Since at least the 2015 massacre at a black church in South Carolina, an intense debate has been raging within the United States over the place of the Confederate flag, and various Confederate monuments, and whether these objects are symbols of racism or heritage.
For Karen Cooper, an African-American, the Confederate flag represents freedom from the government. In fact, in an interview for the documentary “Battle Flag” back in 2016, Cooper had just seven words to describe her feelings about those who live in the South and fly the flag: “I felt more welcomed in the South.”
Cooper, a former member of the Nation of Islam from New York state, told the interviewer that in the North, “they claim they like black people,” but that everything is more segregated. When she moved to the South, Cooper said, she found everyone much friendlier.

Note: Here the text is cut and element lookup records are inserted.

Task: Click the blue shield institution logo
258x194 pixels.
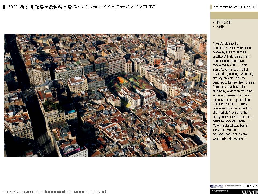Action: tap(212, 186)
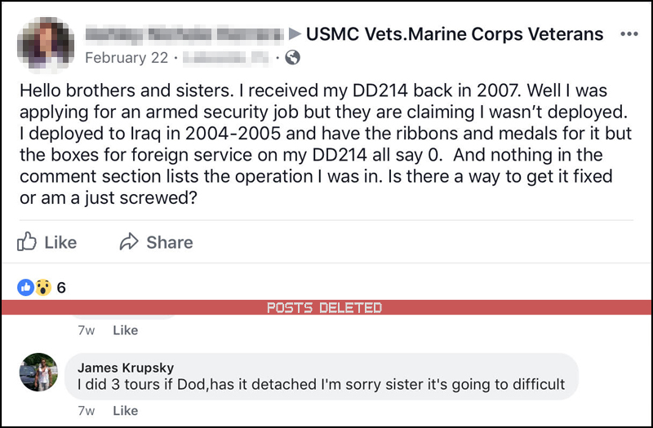Open the three-dot post options menu
The width and height of the screenshot is (653, 428).
pos(629,34)
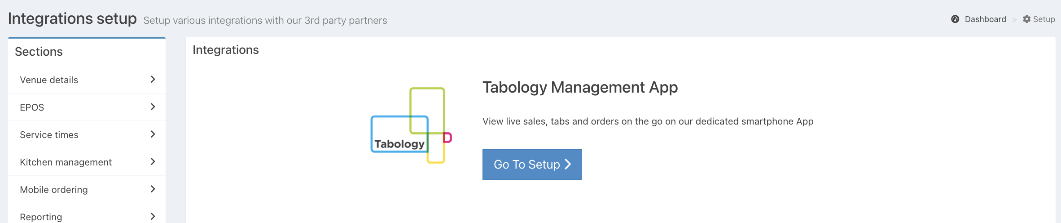The image size is (1061, 223).
Task: Expand the Kitchen management chevron
Action: (x=153, y=162)
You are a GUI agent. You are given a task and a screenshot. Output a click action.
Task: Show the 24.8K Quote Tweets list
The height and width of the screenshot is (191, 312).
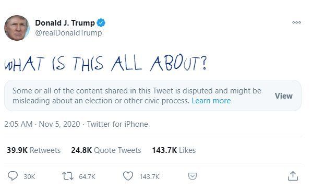(x=106, y=150)
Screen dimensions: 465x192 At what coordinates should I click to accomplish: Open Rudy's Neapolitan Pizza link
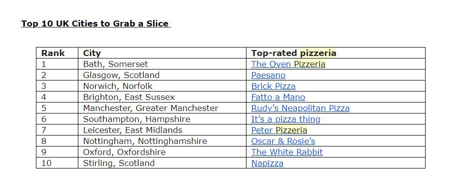[300, 108]
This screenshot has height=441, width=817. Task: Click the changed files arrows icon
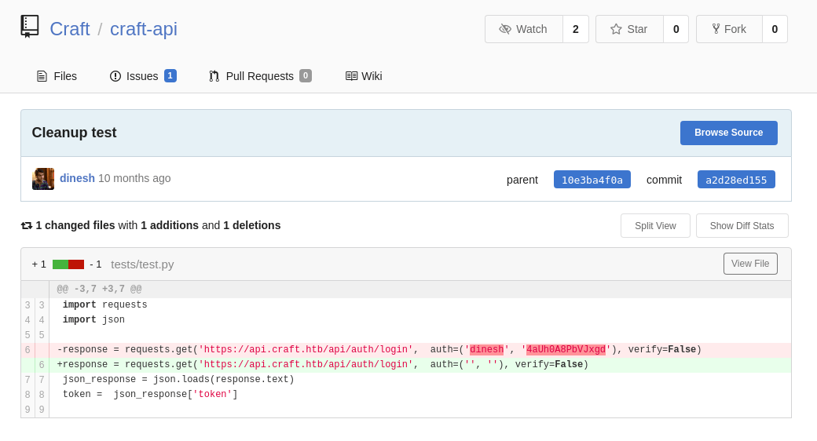(x=27, y=226)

“I came down here, and we were more together,” she stated. “People waved to me that I’d never known!”
So much for the liberal narrative that everyone in the South is a wild racist and that only old white men fly the Confederate flag.
Check out a portion of the interview here:
She found the flag group through her activism in tea party groups, according to the New York Daily News.

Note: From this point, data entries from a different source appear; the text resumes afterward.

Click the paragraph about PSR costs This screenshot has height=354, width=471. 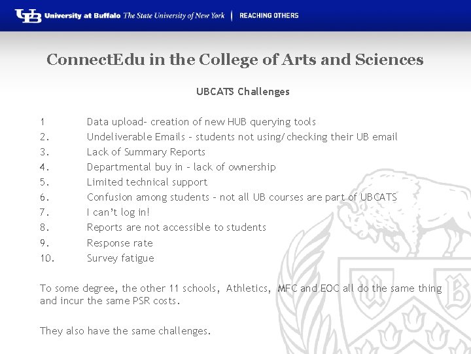[240, 294]
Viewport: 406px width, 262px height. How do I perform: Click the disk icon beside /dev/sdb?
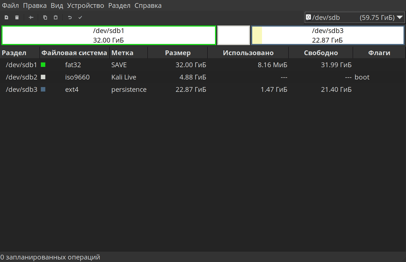308,17
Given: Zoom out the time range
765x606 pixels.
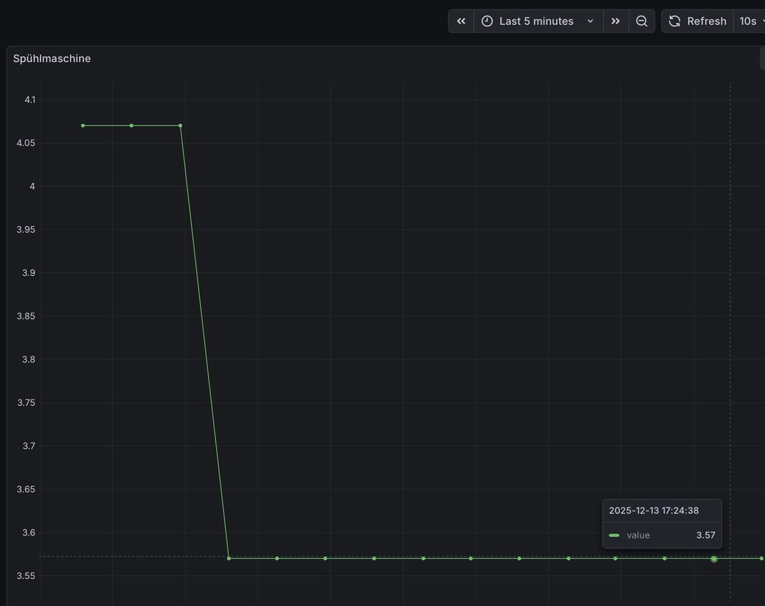Looking at the screenshot, I should click(641, 21).
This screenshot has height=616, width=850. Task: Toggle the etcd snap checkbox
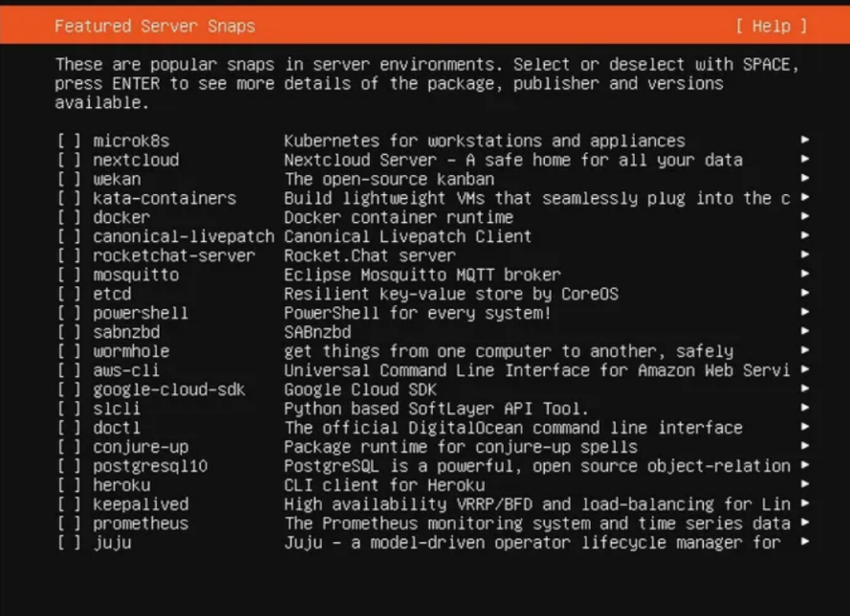click(x=69, y=294)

Cooper also explained that she supported flying the Confederate flag because to her it represented resistance to a bloated federal government, and a history that should not be forgotten.
“I feel I’m a slave now because the federal government does control me. I can’t smoke what I want to smoke. I can’t drink what I want to drink. If I want to put something into my body, it’s my body, not theirs,” she explained. “That’s tyranny!”
Cooper had a point about the flag. It represents a time in history that should not simply be forgotten because it makes people uncomfortable.
Yes, some people who wave the flag are racists who should be condemned, but to many, the Confederate flag is a piece of history that they stand behind — and not something that they see as a symbol of hate.
Of course liberals will never understand that: Once they have declared that something is racist, there can be no exceptions and anyone who disagrees with them is naturally a wild racist.
“I know what people think about when they see the battle flag: the KKK, racism, bringing slavery back. So I knew it would be something for people to see a black woman with the battle flag. How can it be racist if I’m out there with them?” Cooper stated.
I’m not sure liberals have an answer to that particular question yet, but I’m sure they are working on one.